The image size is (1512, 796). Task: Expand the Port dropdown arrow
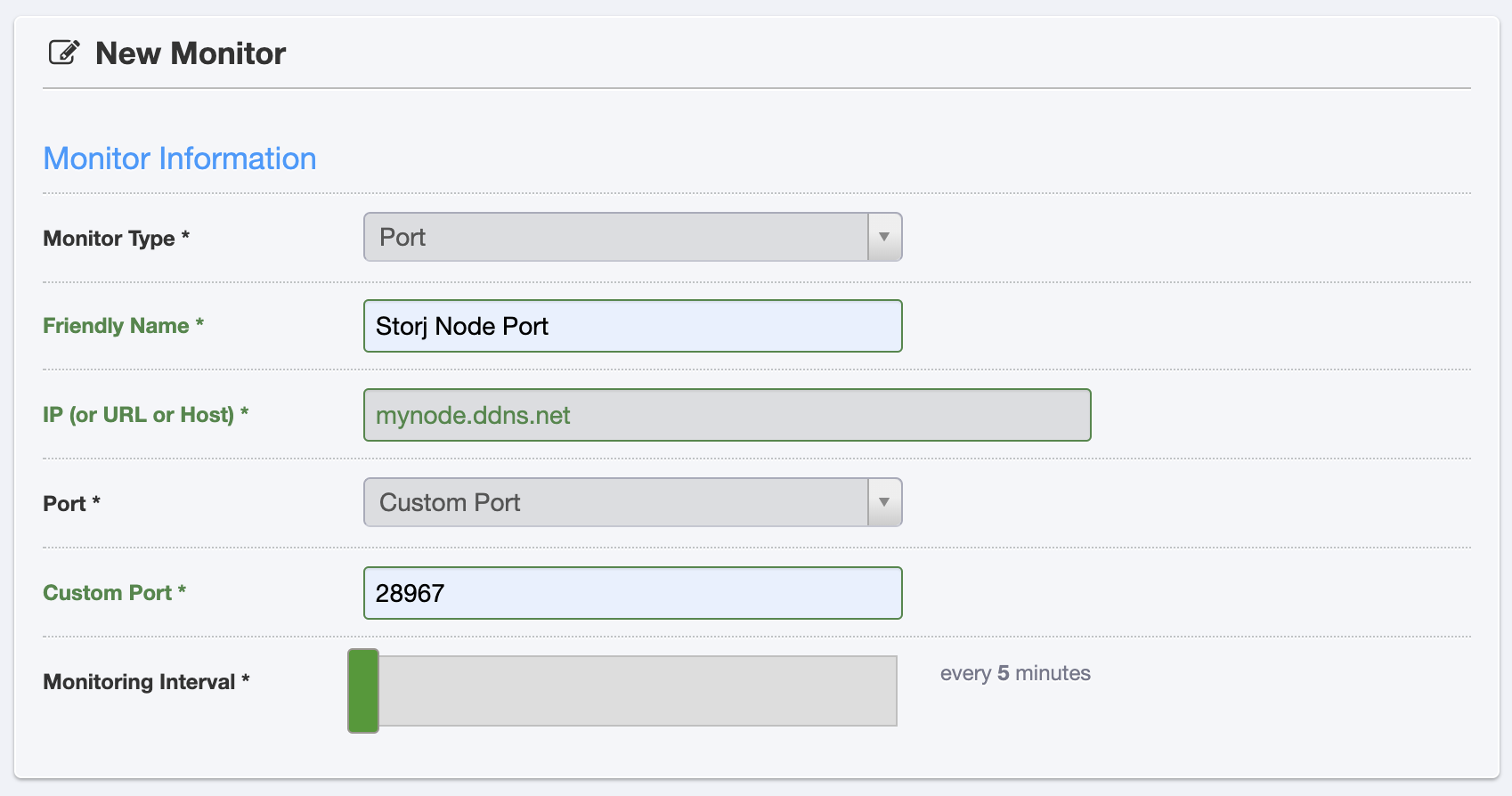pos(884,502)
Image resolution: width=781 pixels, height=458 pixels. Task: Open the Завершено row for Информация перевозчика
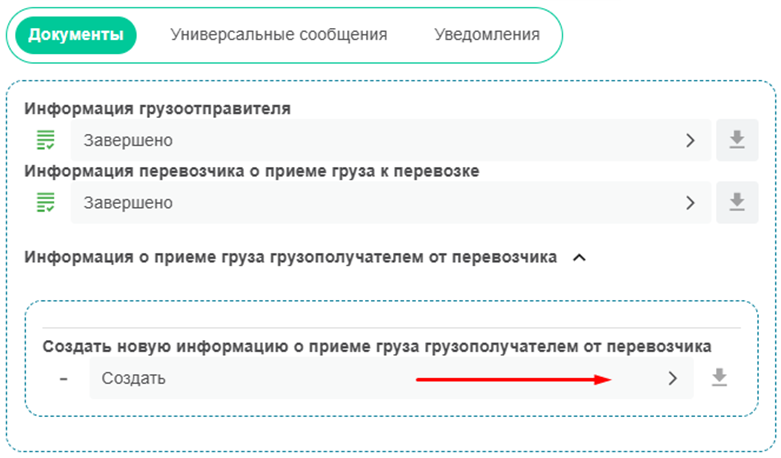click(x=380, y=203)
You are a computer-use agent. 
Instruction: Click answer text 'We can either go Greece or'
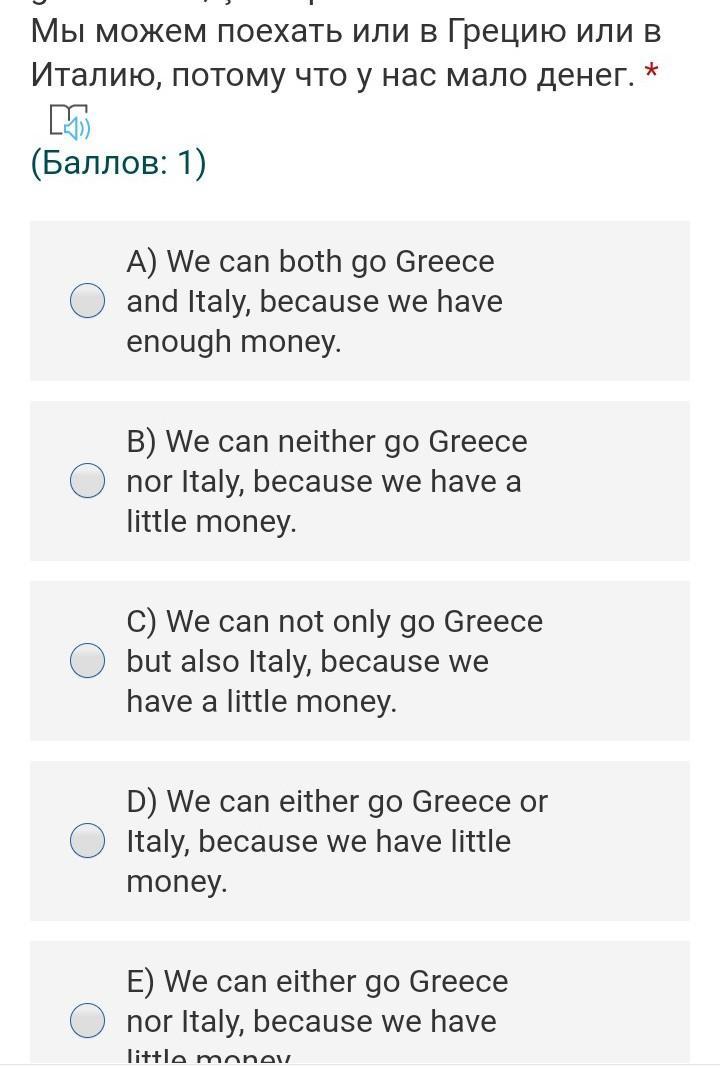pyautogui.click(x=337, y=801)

* WHAT IS NEEDED:
Put the records above into a JSON list of strings, one string per line, leaving out blank lines and the pictures.

* PROBLEM SOLUTION:
[
  "The image size is (1512, 796). Task: Expand the Port dropdown arrow",
  "pos(884,502)",
  "Image resolution: width=781 pixels, height=458 pixels. Task: Open the Завершено row for Информация перевозчика",
  "click(x=380, y=203)",
  "You are a computer-use agent. ",
  "Instruction: Click answer text 'We can either go Greece or'",
  "pyautogui.click(x=337, y=801)"
]